Rudy Rucker, famoso per i suoi romanzi e racconti di fantascienza, è nel mondo reale docente di Matematica alla San Josè State University. Questo saggio arriva in Italia con dieci anni di ritardo: l'edizione originale venne pubblicata nel 1984, in concomitanza con il centenario dell'uscita di "Flatlandia", un piccolo capolavoro di Edwin Abbott. In questo romanzo, ambientato in un mondo a due dimensioni, il protagonista è un Quadrato, che viene guidato da una Sfera nella visita del mondo a tre dimensioni: qui comprende le differenze, le limitazioni, le interazioni reciproche tra il mondo bidimensionale e quello a tre dimensioni. Nel saggio di Rucker lo stesso Quadrato accompagna il lettore alla scoperta della quarta dimensione. Rucker, infatti, sviluppa, spiega e motiva una lunga serie di questioni, alcune delle quali erano state suscitate già da Abbott o sarebbero potute derivare dalla lettura di "Flatlandia".La quarta dimensione viene spiegata per analogia: quello che possiamo ricavare dall'osservazione di un mondo a tre dimensioni da parte di un essere bidimensionale, possiamo logicamente supporlo valido per un mondo a quattro dimensioni se osservato da una persona a 3D (nel romanzo di Abbott il Quadrato ragiona per analogia, sognando un mondo a una sola dimensione, "Linelandia", e come un mondo a 2D possa confondere un suo abitante).

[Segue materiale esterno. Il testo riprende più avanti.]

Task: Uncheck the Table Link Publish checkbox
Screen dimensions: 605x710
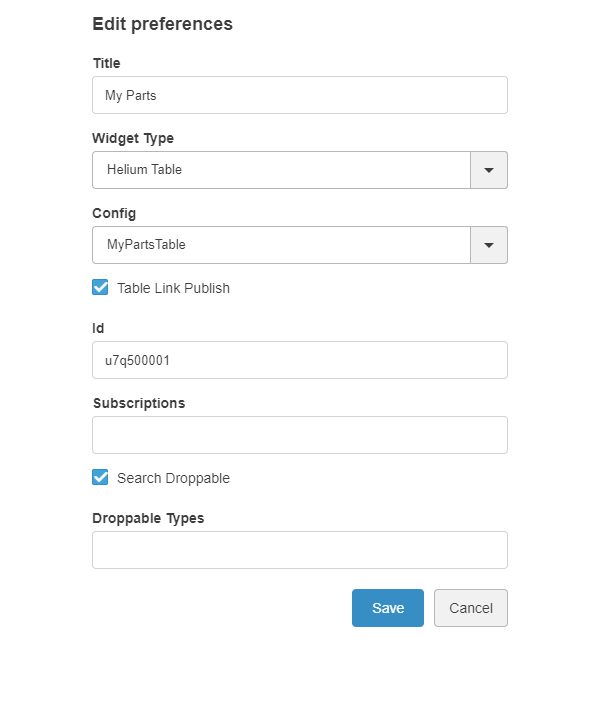Action: (100, 288)
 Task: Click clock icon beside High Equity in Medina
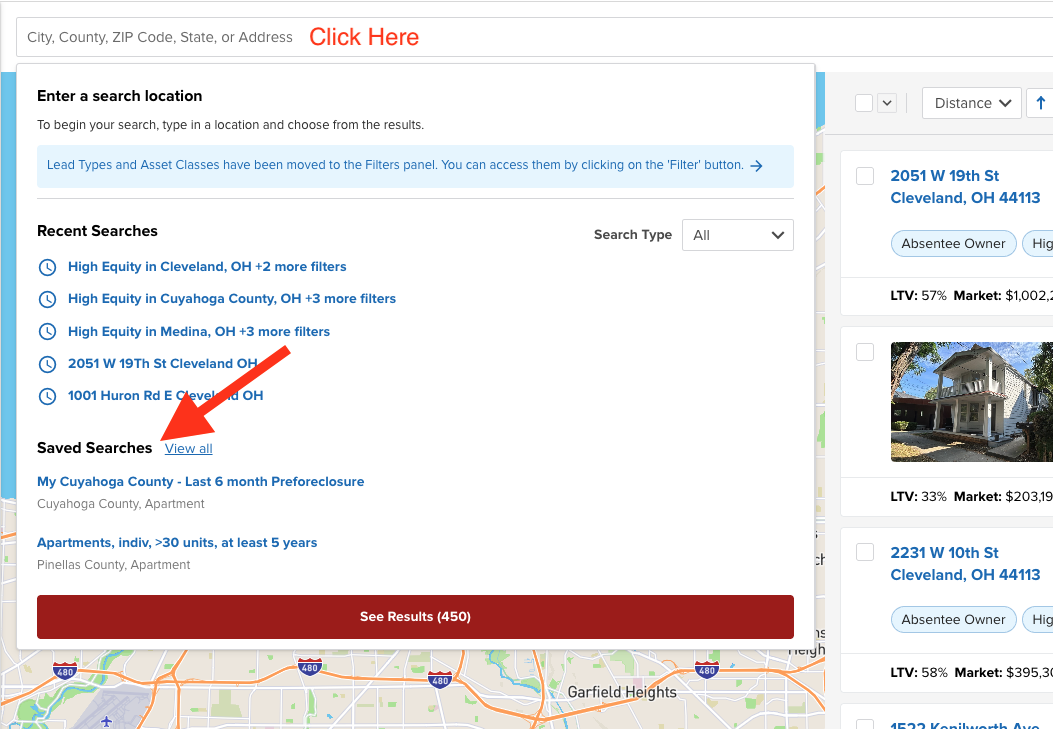[47, 331]
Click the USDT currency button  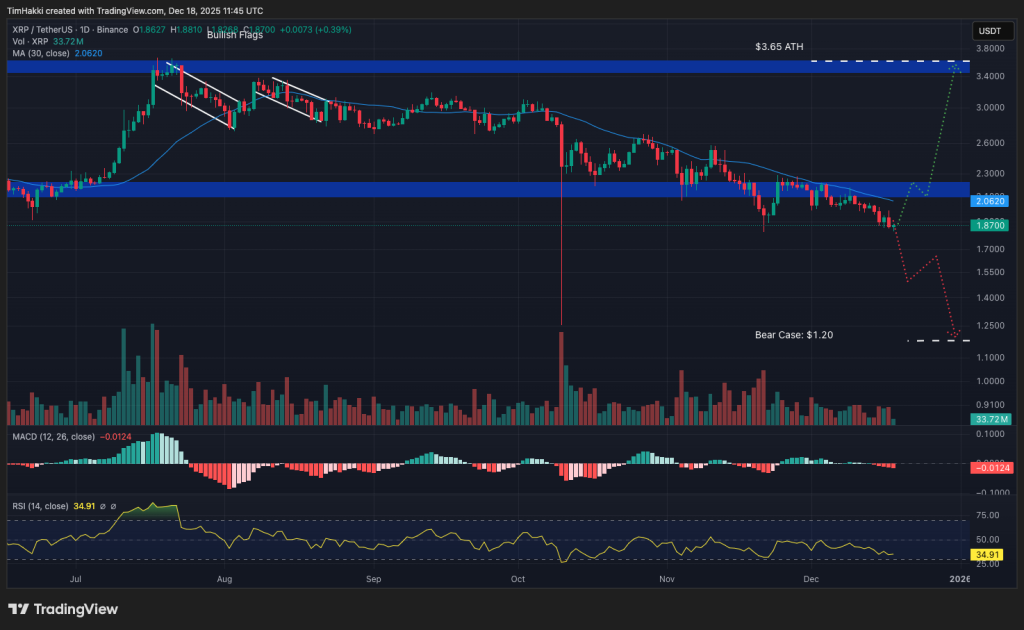pos(991,31)
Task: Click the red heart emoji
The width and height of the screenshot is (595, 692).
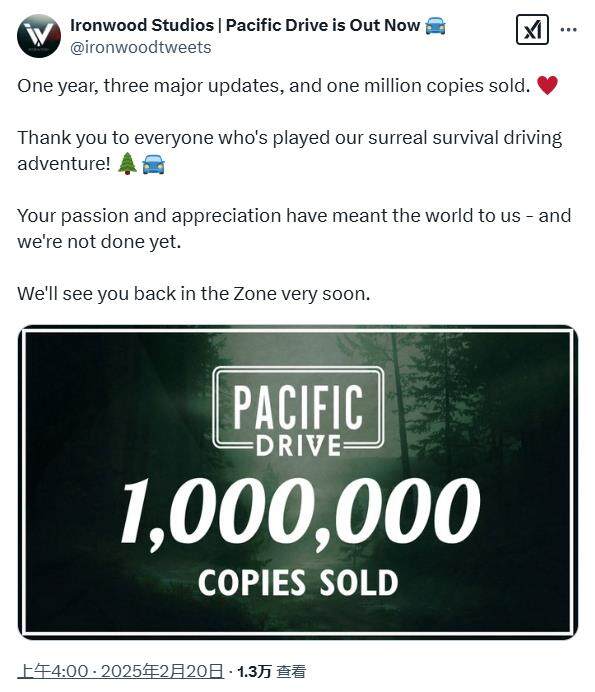Action: click(x=547, y=85)
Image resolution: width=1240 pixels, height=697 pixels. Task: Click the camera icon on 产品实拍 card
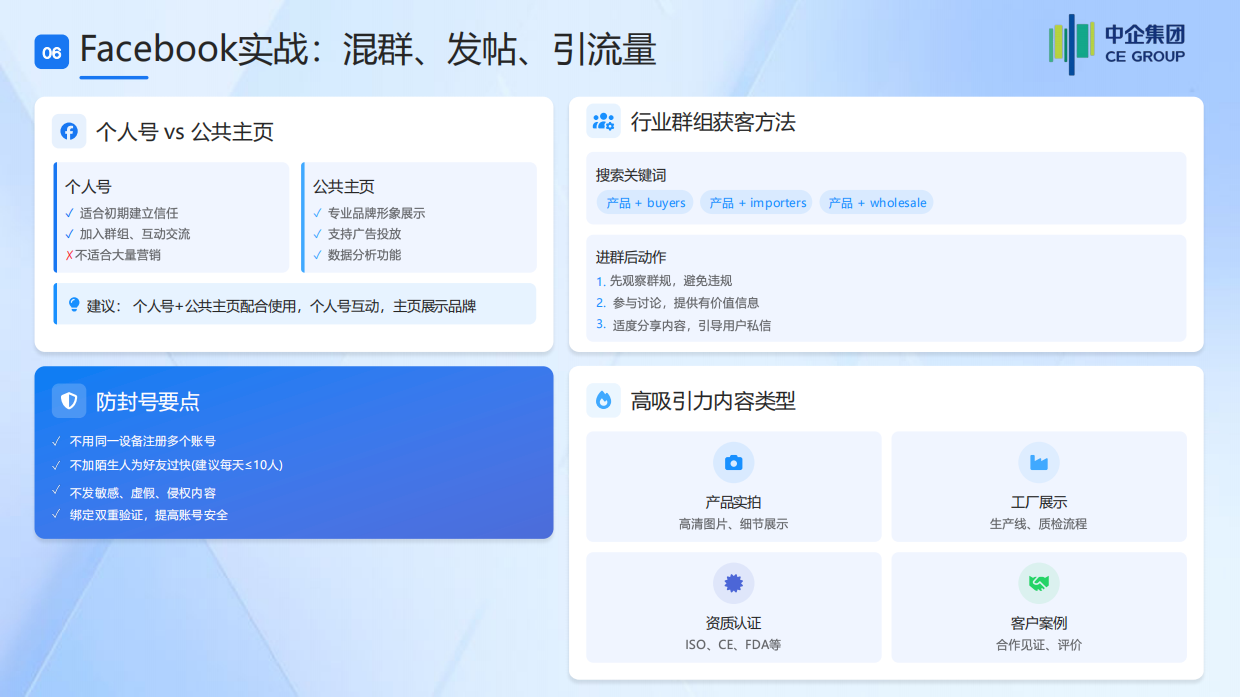click(733, 462)
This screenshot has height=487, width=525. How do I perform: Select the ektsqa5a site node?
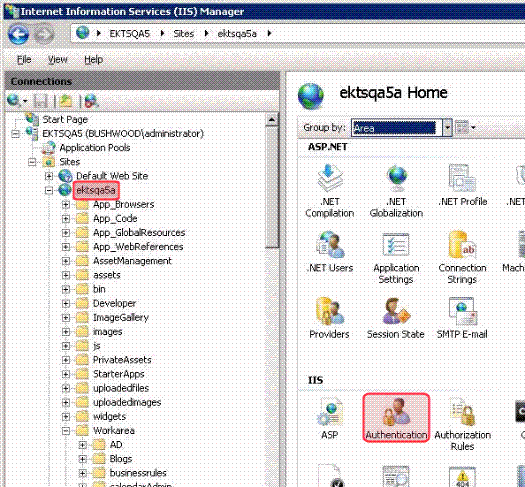point(96,190)
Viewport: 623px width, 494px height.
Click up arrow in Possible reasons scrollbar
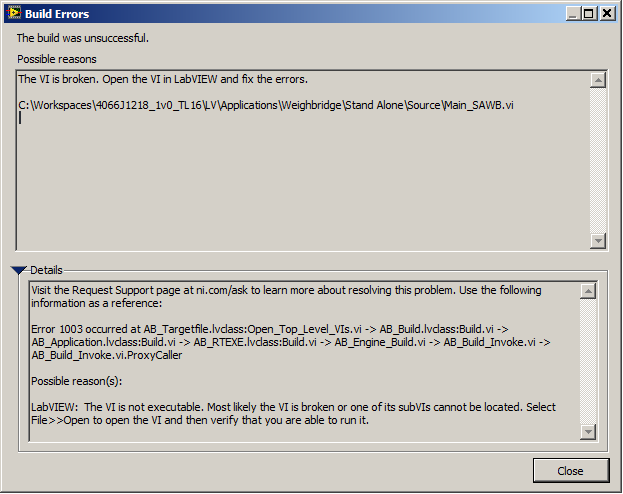598,80
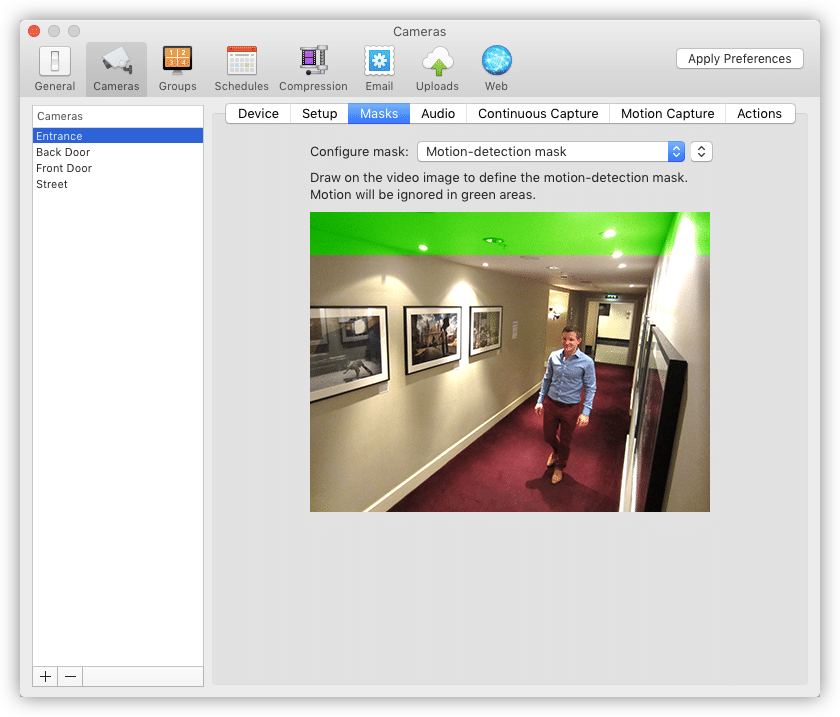The image size is (840, 717).
Task: Open the Schedules calendar icon
Action: pos(241,68)
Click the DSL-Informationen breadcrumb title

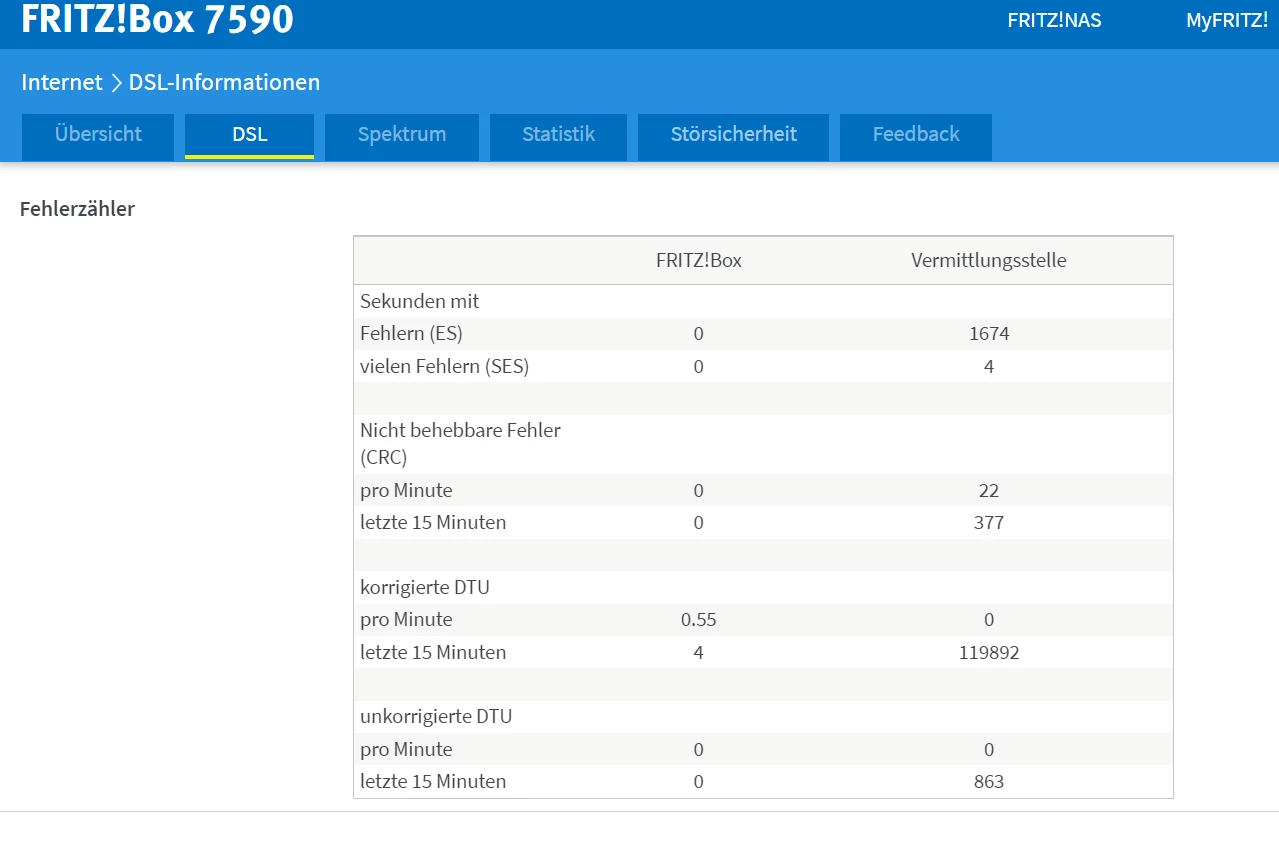(x=224, y=82)
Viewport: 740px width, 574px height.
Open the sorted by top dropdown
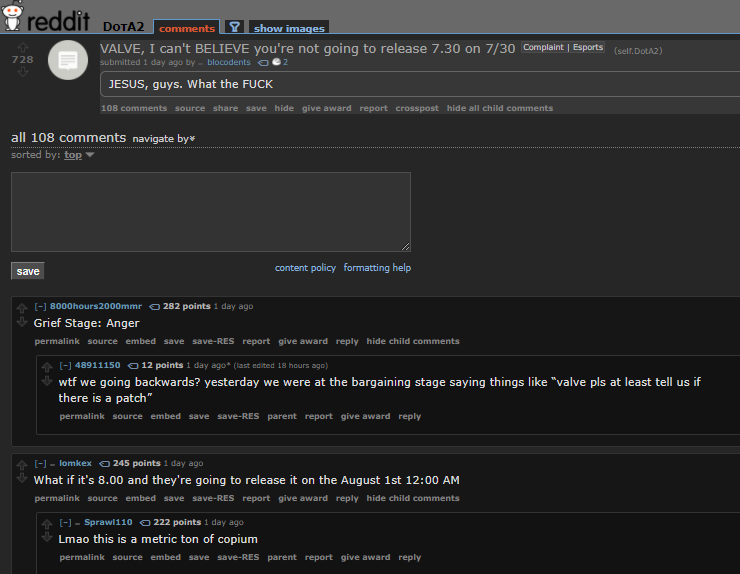pos(79,155)
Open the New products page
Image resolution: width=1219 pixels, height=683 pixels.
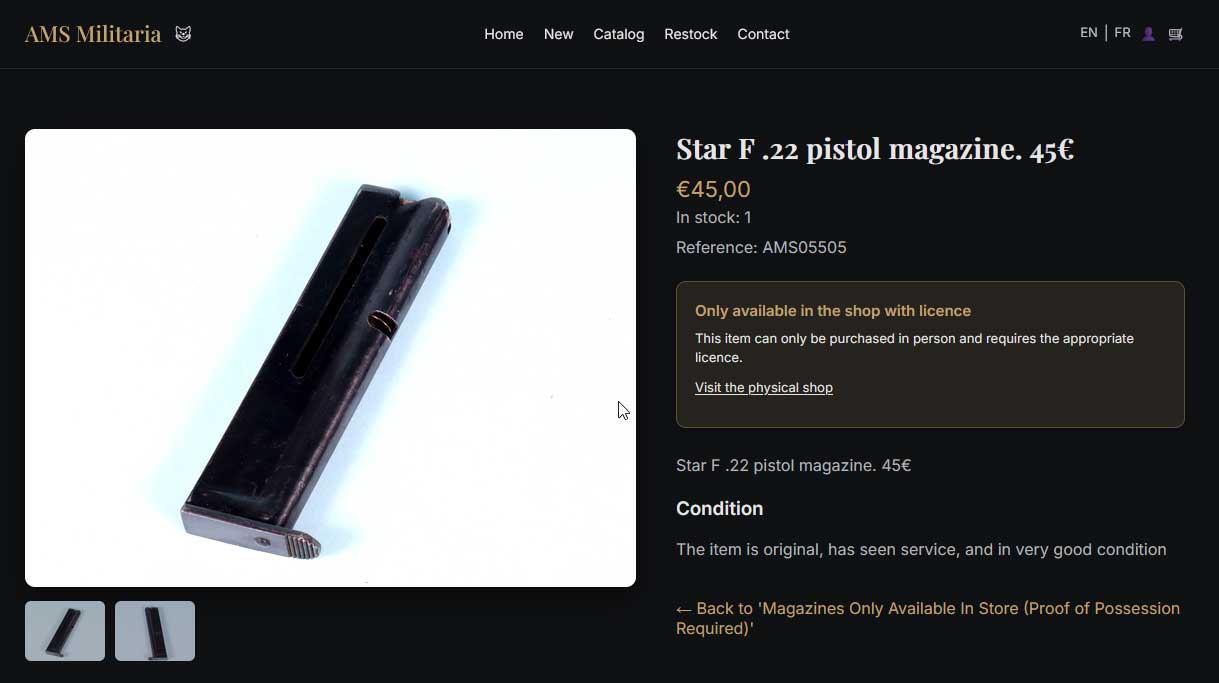tap(558, 34)
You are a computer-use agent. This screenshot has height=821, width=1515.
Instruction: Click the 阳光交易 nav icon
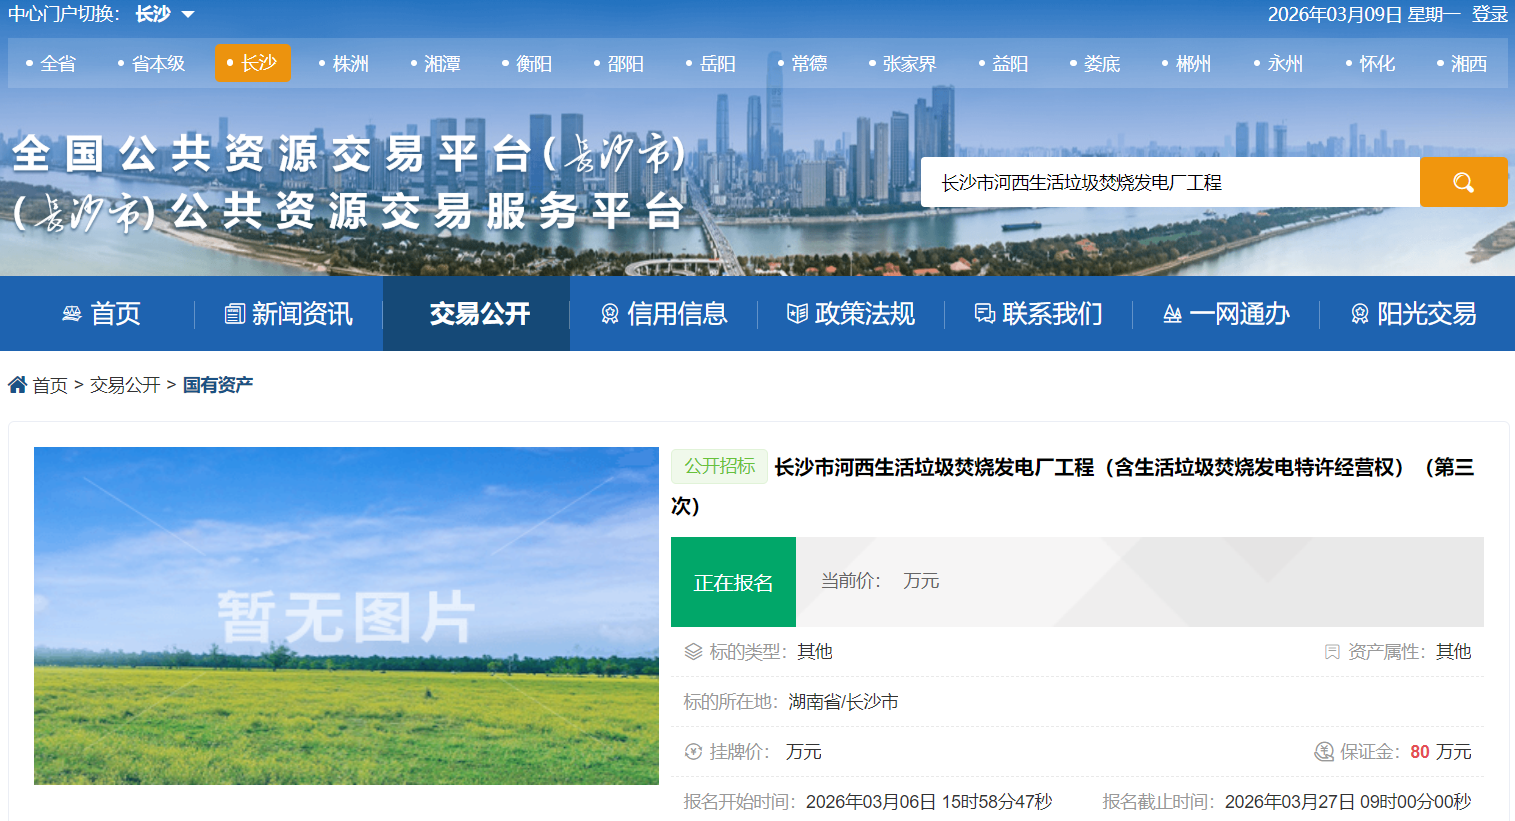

Nella prima parte del saggio Rucker spiega cosa potrebbe essere la quarta dimensione, una quarta dimensione spaziale (non temporale), che chiama iperspazio, in cui, come abbiamo alto-basso, destra-sinistra, davanti-dietro, avremmo due nuove direzioni, ana-kata; spostandosi attraverso di esse si potrebbero commettere crimini perfetti, una persona potrebbe essere "rovesciata" a specchio, con essa si possono addirittura spiegare fenomeni sensazionali come fantasmi e fenomeni paranormali.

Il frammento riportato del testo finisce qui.